Para aplacar la furia de su padre cuando se negó a contraer matrimonio con la señorita Grimbald, había inventado una historia improbable acerca de su noviazgo con la hermosa lady Adriana Sutton. La idea de una aristócrata en la familia había bastado para calmar a su ambicioso padre, y Roger había ganado tiempo para cortejar a la muchacha.

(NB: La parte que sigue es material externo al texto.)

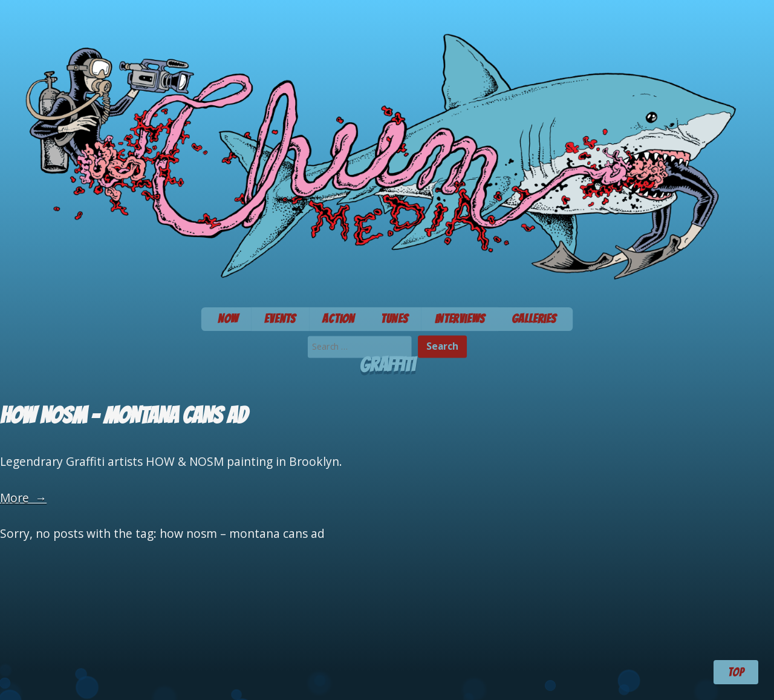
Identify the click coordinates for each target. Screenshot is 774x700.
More (23, 497)
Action (338, 319)
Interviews (460, 319)
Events (280, 319)
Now (228, 319)
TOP (736, 672)
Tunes (394, 319)
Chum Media (387, 149)
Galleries (534, 319)
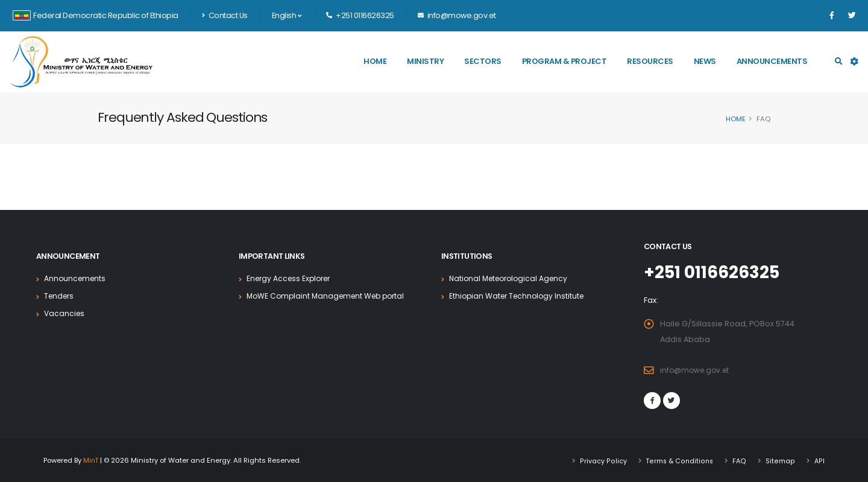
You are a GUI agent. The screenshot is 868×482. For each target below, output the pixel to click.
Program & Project (564, 61)
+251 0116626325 (715, 272)
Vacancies (65, 313)
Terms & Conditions (680, 460)
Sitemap (781, 460)
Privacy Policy (603, 460)
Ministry (425, 61)
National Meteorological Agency (512, 278)
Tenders (60, 296)
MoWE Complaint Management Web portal (330, 296)
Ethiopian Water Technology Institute (520, 296)
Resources (650, 61)
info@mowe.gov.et (697, 369)
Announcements (772, 61)
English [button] (286, 15)
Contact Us (225, 15)
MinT (91, 460)
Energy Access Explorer (291, 278)
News (705, 61)
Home (375, 61)
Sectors (483, 61)
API (819, 460)
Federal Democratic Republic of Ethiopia (95, 15)
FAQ (740, 460)
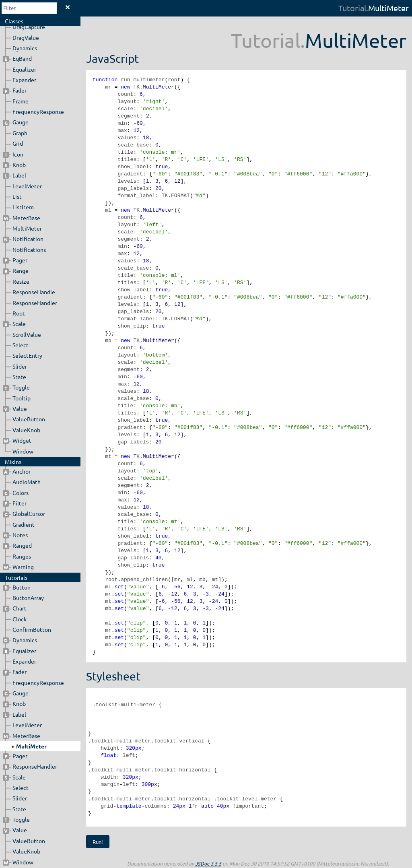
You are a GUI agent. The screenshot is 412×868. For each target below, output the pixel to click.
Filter (14, 503)
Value (15, 408)
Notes (15, 535)
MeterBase (21, 218)
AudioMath (27, 482)
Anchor (16, 471)
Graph (20, 133)
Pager (15, 260)
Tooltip (21, 398)
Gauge (16, 122)
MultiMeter (27, 228)
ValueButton (29, 419)
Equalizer (24, 69)
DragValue (26, 37)
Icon (13, 154)
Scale (14, 324)
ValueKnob (26, 430)
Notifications (29, 249)
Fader (14, 90)
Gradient (23, 524)
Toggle (16, 387)
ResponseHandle (34, 292)
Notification (23, 239)
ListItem (23, 207)
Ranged (17, 545)
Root (19, 313)
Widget (17, 440)
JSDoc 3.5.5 (208, 864)
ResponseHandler (35, 303)
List (17, 196)
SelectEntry (27, 355)
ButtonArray (28, 598)
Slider (20, 366)
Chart (14, 608)
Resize (21, 281)
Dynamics (25, 48)
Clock (19, 619)
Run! (98, 841)
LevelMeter (27, 186)
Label (14, 175)
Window (23, 451)
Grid (18, 143)
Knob (14, 165)
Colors (16, 493)
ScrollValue (27, 334)
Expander (24, 80)
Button (16, 587)
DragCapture (29, 27)
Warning (18, 567)
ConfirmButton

Su situación se había complicado con el regreso del muy apuesto y distinguido coronel lord Colton Wyndham, séptimo marqués de Randwulf. Los rumores sobre la pareja pronto llegarían hasta Bradford-on-Avon. Lo que diría a su padre cuando lo interrogara al respecto aún no lo había decidido, pero sabía que el día se acercaba. Si, en el ínterin, lord Colton le hacía el favor de tropezar con su elegante bastón y romperse la crisma, tal vez podría sobrevivir sin verse obligado a intercambiar votos matrimoniales con Martha Grimbald. Era muy triste que un hijo se viera empujado a casarse con una mujer nada atractiva sólo para satisfacer una deuda contraída con su padre por comprarle ropa de caballero.